** Provided data **
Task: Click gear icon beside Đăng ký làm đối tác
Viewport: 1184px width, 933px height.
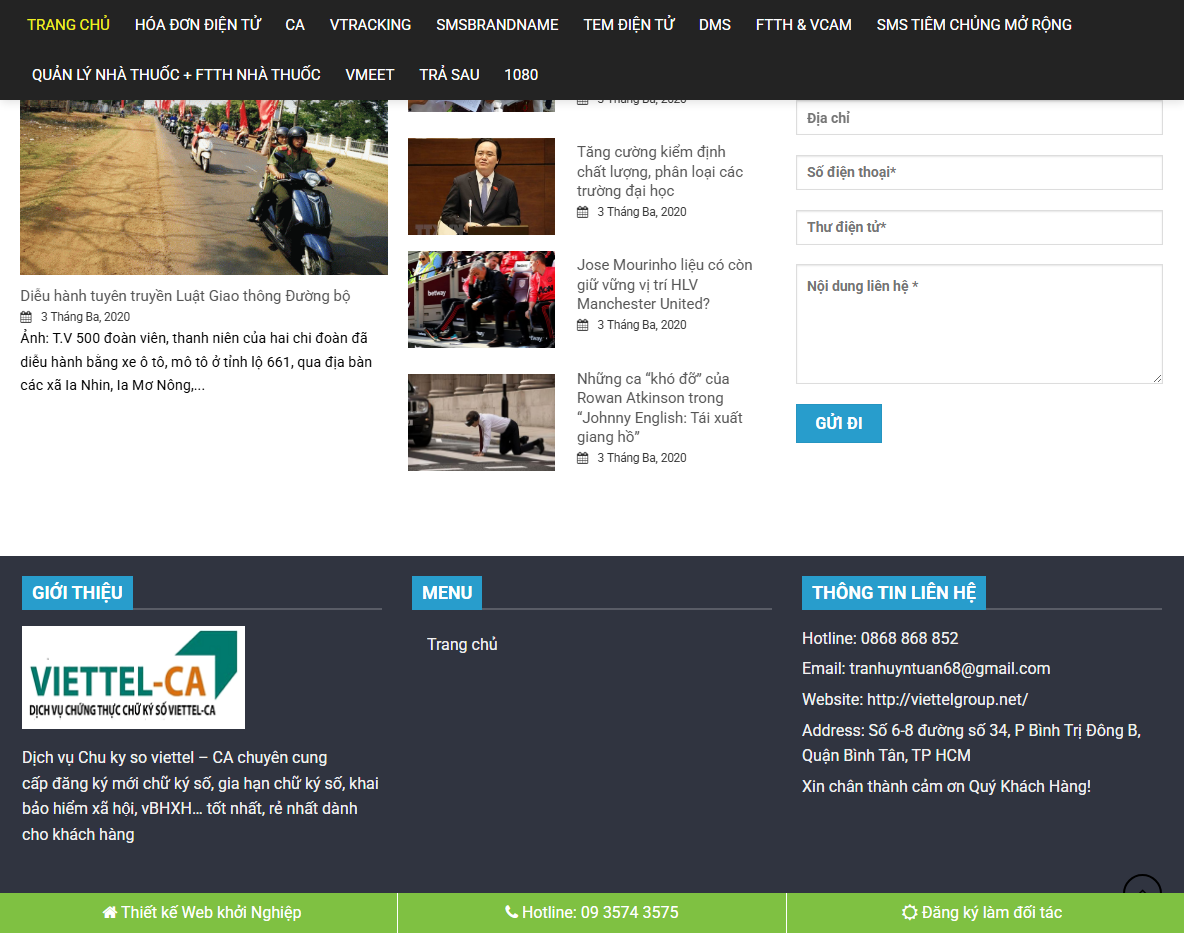Action: [x=909, y=913]
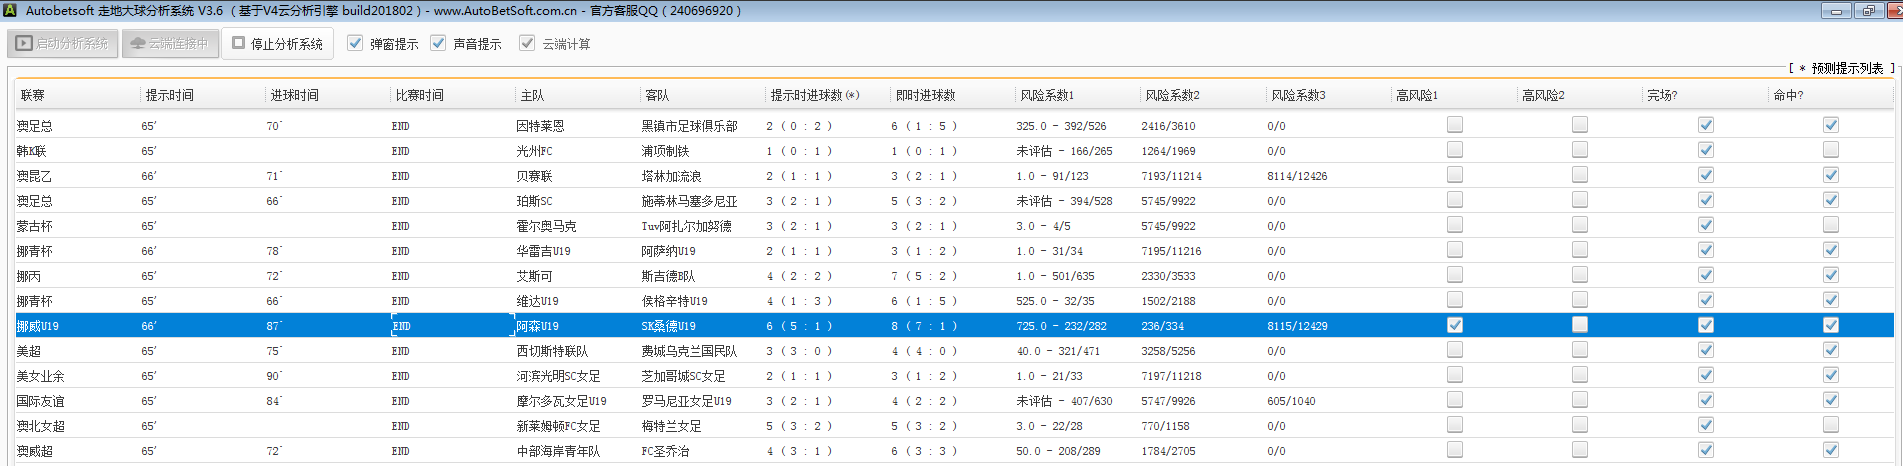Restore down the application window
The height and width of the screenshot is (466, 1903).
1868,11
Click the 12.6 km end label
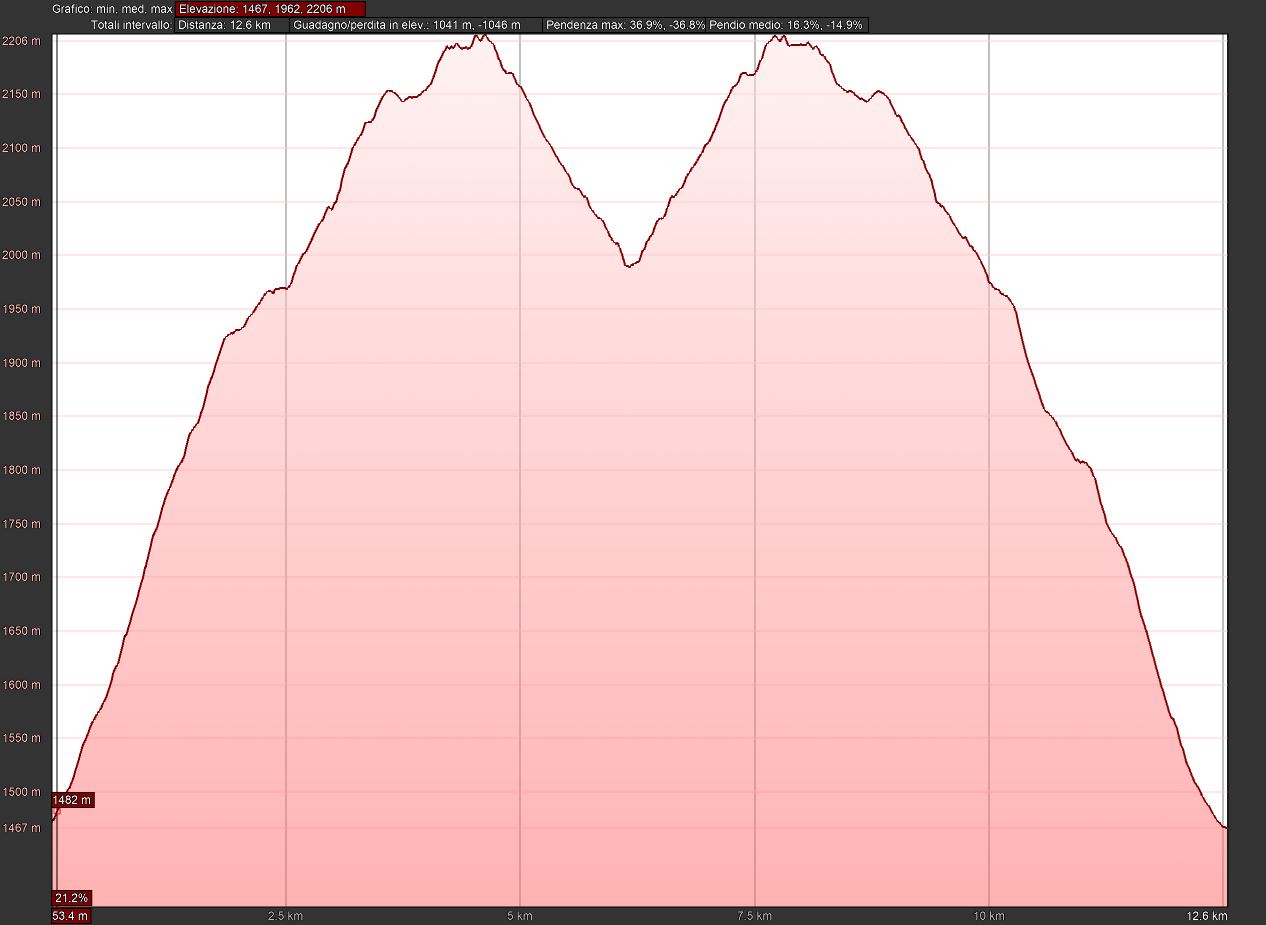 (1208, 916)
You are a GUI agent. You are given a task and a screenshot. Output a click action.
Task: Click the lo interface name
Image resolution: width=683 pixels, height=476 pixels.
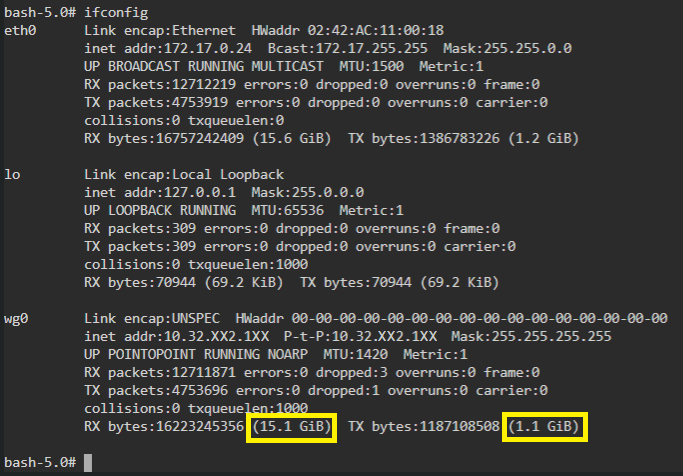[12, 175]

** Description of the task **
The listing above should be returned word for word, with pictures omitted.

** Problem solution **
Task: Click gear icon beside Đăng ký làm đối tác
Viewport: 1184px width, 933px height.
Action: [x=909, y=913]
Restore down the application window
The height and width of the screenshot is (466, 1903).
1868,11
Click the 12.6 km end label
 (1208, 916)
You are a GUI agent. You are given a task and a screenshot. Output a click action.
Task: Click the lo interface name
Image resolution: width=683 pixels, height=476 pixels.
[12, 175]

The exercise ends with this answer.